RECORDS PROVIDED below:
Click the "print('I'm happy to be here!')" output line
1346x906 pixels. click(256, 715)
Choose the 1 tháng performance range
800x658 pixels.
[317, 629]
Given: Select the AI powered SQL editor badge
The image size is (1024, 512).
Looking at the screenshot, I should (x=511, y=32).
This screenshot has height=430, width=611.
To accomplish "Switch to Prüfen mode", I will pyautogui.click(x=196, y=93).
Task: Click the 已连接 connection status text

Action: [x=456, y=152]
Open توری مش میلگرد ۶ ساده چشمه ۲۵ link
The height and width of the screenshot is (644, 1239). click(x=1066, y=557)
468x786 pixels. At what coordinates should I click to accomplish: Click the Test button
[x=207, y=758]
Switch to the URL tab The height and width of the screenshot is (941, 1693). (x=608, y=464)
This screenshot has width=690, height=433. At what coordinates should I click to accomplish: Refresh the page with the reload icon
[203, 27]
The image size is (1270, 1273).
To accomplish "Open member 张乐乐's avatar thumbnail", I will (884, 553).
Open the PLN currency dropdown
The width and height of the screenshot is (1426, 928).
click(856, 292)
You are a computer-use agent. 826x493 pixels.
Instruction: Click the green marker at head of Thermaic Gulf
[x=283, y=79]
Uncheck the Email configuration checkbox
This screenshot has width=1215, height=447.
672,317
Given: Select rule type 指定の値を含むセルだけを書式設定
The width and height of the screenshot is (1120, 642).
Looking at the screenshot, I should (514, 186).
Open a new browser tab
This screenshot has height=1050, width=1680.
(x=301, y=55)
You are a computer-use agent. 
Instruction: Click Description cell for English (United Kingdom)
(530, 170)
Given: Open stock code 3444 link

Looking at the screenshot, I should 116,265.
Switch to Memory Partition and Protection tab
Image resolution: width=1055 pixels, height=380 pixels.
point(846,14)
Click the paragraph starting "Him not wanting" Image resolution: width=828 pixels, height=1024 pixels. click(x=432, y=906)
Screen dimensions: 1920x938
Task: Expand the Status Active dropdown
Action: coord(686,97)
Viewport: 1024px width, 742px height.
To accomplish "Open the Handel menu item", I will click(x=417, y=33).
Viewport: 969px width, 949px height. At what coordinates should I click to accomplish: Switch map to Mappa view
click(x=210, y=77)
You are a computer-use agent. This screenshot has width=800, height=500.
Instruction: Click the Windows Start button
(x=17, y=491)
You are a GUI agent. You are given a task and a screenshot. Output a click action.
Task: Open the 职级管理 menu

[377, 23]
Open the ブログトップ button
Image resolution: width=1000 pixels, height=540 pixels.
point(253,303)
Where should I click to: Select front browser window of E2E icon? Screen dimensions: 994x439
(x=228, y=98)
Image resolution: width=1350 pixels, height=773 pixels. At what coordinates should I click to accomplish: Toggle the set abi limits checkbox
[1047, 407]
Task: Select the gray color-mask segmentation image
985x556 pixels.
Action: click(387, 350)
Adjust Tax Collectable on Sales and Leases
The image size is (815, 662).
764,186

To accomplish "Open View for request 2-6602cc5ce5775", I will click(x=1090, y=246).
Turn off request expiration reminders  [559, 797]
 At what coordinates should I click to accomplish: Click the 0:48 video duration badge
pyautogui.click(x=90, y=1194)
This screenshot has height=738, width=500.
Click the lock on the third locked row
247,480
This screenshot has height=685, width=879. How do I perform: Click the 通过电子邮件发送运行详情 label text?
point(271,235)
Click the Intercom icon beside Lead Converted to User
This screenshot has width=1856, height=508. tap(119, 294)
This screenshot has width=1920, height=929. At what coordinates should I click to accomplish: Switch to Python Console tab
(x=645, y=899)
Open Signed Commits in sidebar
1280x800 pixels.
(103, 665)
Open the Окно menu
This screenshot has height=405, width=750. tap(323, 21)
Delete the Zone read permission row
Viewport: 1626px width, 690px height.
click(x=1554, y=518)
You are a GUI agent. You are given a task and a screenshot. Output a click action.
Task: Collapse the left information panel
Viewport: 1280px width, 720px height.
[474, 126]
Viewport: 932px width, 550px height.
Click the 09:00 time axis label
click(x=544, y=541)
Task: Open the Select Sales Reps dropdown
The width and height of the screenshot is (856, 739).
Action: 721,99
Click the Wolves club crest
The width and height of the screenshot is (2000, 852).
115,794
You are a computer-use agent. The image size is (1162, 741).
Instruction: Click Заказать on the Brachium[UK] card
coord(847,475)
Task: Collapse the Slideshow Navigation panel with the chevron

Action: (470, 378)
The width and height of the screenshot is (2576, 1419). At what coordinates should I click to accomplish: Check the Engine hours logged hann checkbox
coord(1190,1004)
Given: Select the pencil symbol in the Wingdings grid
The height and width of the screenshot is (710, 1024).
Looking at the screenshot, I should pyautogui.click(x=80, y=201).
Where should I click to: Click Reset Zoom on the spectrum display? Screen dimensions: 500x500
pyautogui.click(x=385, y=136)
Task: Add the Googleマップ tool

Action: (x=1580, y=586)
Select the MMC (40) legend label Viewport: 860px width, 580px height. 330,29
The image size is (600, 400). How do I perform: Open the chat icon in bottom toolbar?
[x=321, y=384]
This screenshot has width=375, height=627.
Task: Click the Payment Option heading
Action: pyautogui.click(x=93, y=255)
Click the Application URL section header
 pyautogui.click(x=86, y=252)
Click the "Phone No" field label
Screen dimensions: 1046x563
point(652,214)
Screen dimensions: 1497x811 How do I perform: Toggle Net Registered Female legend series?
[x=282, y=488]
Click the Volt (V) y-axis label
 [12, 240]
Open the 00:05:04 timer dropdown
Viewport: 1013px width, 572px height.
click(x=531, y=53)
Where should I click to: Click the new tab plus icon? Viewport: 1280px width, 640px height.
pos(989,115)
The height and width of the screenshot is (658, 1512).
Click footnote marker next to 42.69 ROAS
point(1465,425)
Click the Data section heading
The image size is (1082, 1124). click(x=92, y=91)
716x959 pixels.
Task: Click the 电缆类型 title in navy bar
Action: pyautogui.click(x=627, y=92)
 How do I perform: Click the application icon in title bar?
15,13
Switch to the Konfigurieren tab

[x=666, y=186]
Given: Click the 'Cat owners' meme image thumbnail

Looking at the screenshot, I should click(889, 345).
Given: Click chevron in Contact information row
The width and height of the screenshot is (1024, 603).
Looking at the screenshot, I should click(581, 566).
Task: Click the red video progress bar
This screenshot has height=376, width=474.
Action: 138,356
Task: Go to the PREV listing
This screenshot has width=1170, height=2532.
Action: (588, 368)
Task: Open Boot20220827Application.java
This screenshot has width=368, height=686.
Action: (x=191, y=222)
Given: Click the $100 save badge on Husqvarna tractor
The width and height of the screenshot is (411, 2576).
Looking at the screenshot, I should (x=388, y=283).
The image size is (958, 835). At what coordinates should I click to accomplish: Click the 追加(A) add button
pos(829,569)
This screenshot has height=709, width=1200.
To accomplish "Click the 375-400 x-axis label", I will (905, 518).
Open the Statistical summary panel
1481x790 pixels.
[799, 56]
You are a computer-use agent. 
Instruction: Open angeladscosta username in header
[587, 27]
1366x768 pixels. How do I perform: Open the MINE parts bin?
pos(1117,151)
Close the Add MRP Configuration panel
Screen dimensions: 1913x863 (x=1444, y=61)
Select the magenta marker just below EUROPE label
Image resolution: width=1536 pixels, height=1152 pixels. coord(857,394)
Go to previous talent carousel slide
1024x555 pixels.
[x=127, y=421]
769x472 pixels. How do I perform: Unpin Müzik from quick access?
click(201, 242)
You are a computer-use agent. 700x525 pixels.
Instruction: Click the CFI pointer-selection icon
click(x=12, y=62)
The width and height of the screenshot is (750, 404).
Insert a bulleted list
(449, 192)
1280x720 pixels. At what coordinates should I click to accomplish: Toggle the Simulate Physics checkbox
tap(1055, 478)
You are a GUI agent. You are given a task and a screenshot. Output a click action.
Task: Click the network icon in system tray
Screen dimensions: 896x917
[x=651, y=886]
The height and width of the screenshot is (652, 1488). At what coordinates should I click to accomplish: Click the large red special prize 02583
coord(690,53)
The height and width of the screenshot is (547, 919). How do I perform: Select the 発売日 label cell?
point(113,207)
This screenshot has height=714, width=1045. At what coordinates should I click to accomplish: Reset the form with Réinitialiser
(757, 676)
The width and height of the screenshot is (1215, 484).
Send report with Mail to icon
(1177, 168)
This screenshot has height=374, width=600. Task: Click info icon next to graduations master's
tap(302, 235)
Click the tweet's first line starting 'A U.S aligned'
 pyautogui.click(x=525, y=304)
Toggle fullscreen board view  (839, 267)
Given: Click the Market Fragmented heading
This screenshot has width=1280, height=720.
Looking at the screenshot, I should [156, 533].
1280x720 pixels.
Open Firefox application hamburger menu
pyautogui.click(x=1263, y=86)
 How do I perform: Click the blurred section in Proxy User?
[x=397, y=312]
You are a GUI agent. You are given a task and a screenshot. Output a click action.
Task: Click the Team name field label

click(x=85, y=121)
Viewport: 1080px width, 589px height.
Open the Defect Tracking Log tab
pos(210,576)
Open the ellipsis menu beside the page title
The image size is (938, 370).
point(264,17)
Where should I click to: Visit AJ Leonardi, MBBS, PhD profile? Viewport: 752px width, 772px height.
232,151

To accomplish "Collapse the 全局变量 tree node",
End of RECORDS PROVIDED.
Output, please, only the lines running from the start of the entries through the line that contains "Switch to the URL", including both of those lines.

ANSWER TO THE PROBLEM =
Click the "print('I'm happy to be here!')" output line
1346x906 pixels. click(256, 715)
Choose the 1 tháng performance range
800x658 pixels.
[317, 629]
Given: Select the AI powered SQL editor badge
The image size is (1024, 512).
Looking at the screenshot, I should (x=511, y=32).
This screenshot has height=430, width=611.
To accomplish "Switch to Prüfen mode", I will pyautogui.click(x=196, y=93).
Task: Click the 已连接 connection status text

Action: [x=456, y=152]
Open توری مش میلگرد ۶ ساده چشمه ۲۵ link
The height and width of the screenshot is (644, 1239). click(x=1066, y=557)
468x786 pixels. At what coordinates should I click to accomplish: Click the Test button
[x=207, y=758]
Switch to the URL tab The height and width of the screenshot is (941, 1693). (x=608, y=464)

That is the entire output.